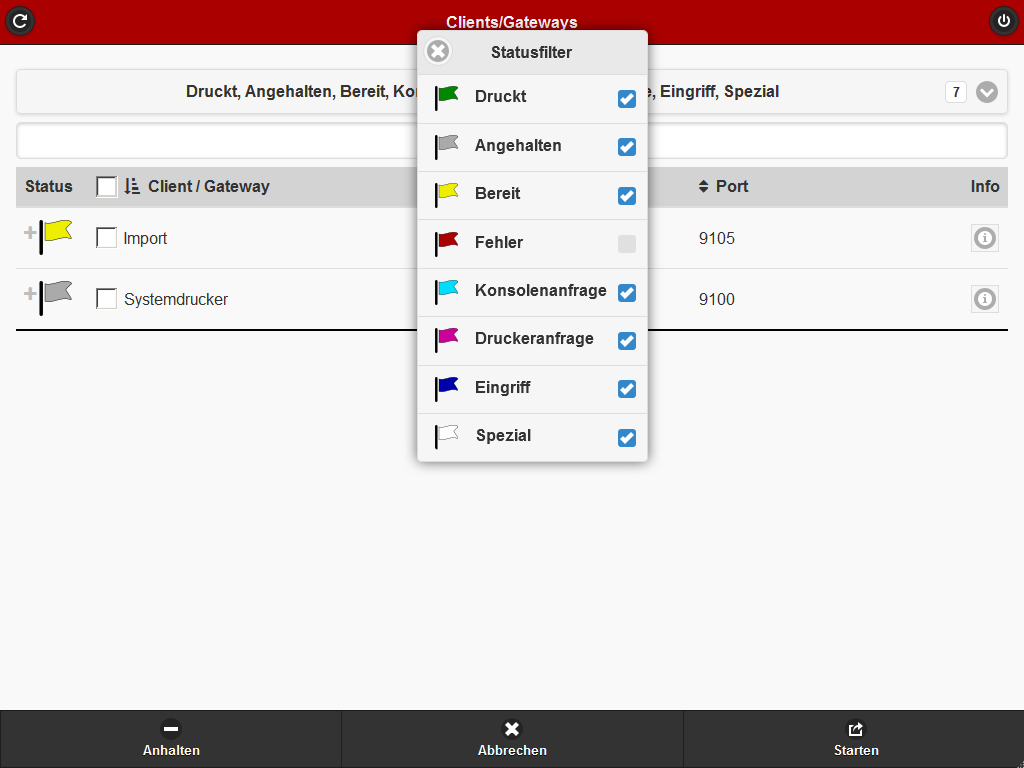Click the refresh icon in header
Viewport: 1024px width, 768px height.
click(20, 20)
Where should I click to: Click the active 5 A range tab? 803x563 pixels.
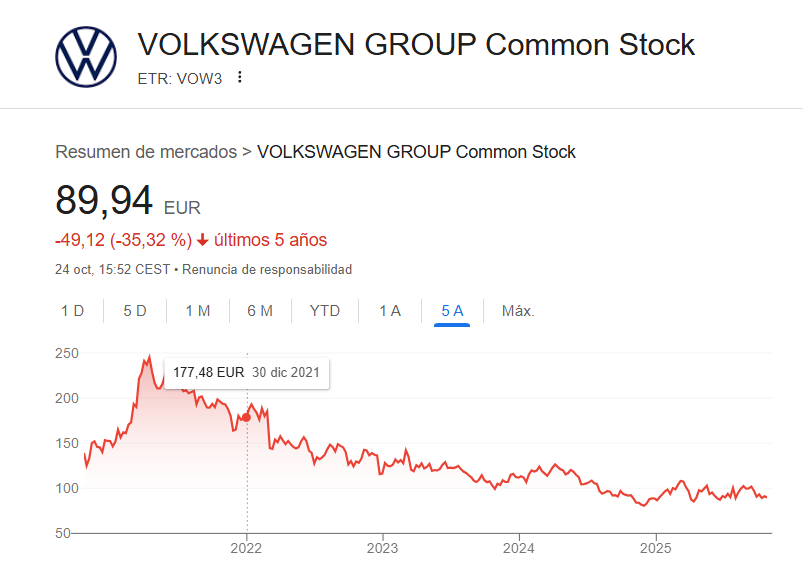click(x=452, y=311)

::::::

__Written task__: Could you quote every line of the items above word for word, leaving out the pictures?

__The completed task__:
Click the refresh icon in header
Viewport: 1024px width, 768px height.
click(20, 20)
Where should I click to: Click the active 5 A range tab? 803x563 pixels.
click(x=452, y=311)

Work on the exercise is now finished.